Obviously I’m a fan of the pairing so I’m rooting for them in the long run, but I think it’s realistic for Eun-seol to dissuade Ji-heon of his interests because like she’s said, she has to worry about him like a mother would a child. And that doesn’t make a good relationship. Yeah I think his dogged persistence is cute in a way, but it’s also tinged with romanticism and a relationship like this in real life is probably annoying to watch. I can understand Eun-seol’s hesitation in returning his affections.

As for the rest of the drama, I’m liking the zippy pace and the quick dialogue. One thing that this drama is really good at doing is keeping the ball rolling so that audiences don’t have to dwell on a plot point that they know will take forever and thus guess the outcome of. For example, the plot point of the parents getting involved with their children’s love lives: that usually takes forever to get through, and is thrown in to either prolong a story or to progress it when nothing else can serve as an obstacle. We know that it’s going to cause conflict, the son will try to step in, nobody will be successful, lots of tears will be shed, and nothing is ever really accomplished because we know that the couple will get together regardless. Protect the Boss jumps right over that because you’ve got a lead who will speak up against it, thwart all those unnecessary threats, and then we move along to the next plot point, which is good. It keeps the drama fresh.

Another thing that I’m enjoying so much is the rapport between all the leads:

Ji-heon’s interactions with Eun-seol
Ji-heon’s interactions with Mu-won
Mu-won’s interactions with Eun-seol
Mu-won’s interactions with Na-yoon
Eun-seol’s interactions with Na-yoon
Eun-seol’s interactions with Ji-heon’s dad

Yes there are antagonists in the story in the generic sense, but I like that the four main leads have relatively little antagonism towards each other, because it’s sort of nice to see all the leads be friends with each other. I think it’s SO freaking cute that Na-yoon is basically dying for friends and will befriend Eun-seol and go out to have drinks and talks with her, even if they playfully hate each other. There’s no cattiness, which writers so often feel the need to introduce between two females who strive for the same thing, and that’s nice. I will go as far as to say that I hope by the end of this drama, Na-yoon will be BFFs with Eun-seol and Myung-ran because she is freaking hilarious. Like, hilariously meek and much too good-natured and straightforward for a second lead. It’s soooo nice a change.

The only blank I’m drawing on is with Mu-won, because I still am a little unclear about his intentions. I think part of this can be attributed to Jae-joong’s acting. It’s taking a little longer for him to draw out his character for the audiences than it is for the other three actors. At first I was confused as to whether he really likes Na-yoon, or if he was playing with her just because she doesn’t like him. And then I wasn’t sure if he really enjoys Eun-seol because she is indeed a fun person, or if he’s using her to get to Ji-heon.

=== WHAT IS ASKED ===
Reproduce the passage of the drama review from "Yes there are" to "nice a change.", word for word.

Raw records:
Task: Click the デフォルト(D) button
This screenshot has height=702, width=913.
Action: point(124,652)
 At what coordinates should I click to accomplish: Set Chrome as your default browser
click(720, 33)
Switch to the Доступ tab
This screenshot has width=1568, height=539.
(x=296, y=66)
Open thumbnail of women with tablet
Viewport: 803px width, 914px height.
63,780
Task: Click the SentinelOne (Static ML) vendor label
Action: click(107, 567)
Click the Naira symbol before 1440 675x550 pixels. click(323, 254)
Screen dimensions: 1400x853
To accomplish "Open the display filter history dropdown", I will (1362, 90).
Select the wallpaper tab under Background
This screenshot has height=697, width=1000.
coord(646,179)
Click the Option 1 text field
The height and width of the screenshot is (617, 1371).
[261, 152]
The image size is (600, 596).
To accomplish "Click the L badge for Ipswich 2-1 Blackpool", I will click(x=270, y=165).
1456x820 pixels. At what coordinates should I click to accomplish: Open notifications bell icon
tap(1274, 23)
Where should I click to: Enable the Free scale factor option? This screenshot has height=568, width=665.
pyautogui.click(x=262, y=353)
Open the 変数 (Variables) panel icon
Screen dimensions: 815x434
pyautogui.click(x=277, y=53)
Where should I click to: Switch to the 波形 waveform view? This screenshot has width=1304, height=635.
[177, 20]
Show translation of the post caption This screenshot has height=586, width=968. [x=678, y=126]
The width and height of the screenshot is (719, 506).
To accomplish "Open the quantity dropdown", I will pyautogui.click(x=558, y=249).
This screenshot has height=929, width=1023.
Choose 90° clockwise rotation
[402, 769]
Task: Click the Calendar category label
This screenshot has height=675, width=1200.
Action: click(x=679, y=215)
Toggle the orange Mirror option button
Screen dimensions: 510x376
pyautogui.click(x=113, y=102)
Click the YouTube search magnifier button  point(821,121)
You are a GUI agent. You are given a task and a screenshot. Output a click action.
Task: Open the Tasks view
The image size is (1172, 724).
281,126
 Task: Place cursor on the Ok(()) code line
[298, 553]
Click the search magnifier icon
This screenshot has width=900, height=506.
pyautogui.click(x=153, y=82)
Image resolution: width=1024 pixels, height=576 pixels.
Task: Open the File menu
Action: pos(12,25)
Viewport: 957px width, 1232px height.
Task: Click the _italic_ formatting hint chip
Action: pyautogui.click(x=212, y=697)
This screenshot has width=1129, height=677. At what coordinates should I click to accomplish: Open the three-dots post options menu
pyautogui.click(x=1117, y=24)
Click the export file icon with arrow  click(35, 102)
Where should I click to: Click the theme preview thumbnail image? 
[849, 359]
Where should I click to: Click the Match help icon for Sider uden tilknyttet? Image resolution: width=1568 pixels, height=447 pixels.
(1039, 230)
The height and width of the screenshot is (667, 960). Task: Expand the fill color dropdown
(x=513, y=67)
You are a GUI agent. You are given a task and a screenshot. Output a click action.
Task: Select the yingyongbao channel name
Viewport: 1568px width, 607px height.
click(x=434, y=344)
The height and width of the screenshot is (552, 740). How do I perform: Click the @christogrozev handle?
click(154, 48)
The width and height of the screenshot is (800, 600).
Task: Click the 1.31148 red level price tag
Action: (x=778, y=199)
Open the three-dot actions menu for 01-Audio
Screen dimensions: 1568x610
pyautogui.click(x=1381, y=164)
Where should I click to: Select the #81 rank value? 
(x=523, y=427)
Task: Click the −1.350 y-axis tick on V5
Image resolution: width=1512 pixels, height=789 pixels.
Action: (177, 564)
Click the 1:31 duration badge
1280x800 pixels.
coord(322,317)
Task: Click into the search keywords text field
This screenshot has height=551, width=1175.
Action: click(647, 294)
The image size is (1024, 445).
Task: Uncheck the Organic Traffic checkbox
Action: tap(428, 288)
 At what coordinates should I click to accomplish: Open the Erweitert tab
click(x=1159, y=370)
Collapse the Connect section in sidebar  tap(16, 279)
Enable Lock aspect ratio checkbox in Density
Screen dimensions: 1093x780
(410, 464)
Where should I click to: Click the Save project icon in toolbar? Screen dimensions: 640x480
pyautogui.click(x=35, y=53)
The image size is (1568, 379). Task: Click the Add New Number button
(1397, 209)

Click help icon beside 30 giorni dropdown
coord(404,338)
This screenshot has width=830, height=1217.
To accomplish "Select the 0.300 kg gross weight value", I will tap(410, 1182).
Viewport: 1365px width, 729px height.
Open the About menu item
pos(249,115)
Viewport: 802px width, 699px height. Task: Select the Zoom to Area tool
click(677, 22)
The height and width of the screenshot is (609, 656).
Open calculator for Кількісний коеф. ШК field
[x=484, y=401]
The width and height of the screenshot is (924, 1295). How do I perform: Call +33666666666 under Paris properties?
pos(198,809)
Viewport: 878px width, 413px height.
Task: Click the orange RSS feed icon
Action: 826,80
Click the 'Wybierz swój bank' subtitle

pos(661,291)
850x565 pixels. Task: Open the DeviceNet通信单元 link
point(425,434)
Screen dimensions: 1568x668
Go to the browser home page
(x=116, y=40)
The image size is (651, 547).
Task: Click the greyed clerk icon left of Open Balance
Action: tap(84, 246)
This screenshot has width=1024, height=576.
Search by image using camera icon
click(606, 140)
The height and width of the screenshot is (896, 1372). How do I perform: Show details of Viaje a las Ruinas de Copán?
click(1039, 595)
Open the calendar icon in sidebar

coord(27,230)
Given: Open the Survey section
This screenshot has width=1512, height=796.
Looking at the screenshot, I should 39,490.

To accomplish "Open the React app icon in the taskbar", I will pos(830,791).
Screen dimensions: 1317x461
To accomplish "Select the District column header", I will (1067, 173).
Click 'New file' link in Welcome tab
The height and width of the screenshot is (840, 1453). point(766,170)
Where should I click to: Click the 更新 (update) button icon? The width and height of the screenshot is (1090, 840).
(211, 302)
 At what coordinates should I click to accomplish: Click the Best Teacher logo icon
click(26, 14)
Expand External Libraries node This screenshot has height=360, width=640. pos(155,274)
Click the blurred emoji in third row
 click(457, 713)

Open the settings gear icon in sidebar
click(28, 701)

=== FINAL RESULT ===
Yes there are antagonists in the story in the generic sense, but I like that the four main leads have relatively little antagonism towards each other, because it’s sort of nice to see all the leads be friends with each other. I think it’s SO freaking cute that Na-yoon is basically dying for friends and will befriend Eun-seol and go out to have drinks and talks with her, even if they playfully hate each other. There’s no cattiness, which writers so often feel the need to introduce between two females who strive for the same thing, and that’s nice. I will go as far as to say that I hope by the end of this drama, Na-yoon will be BFFs with Eun-seol and Myung-ran because she is freaking hilarious. Like, hilariously meek and much too good-natured and straightforward for a second lead. It’s soooo nice a change.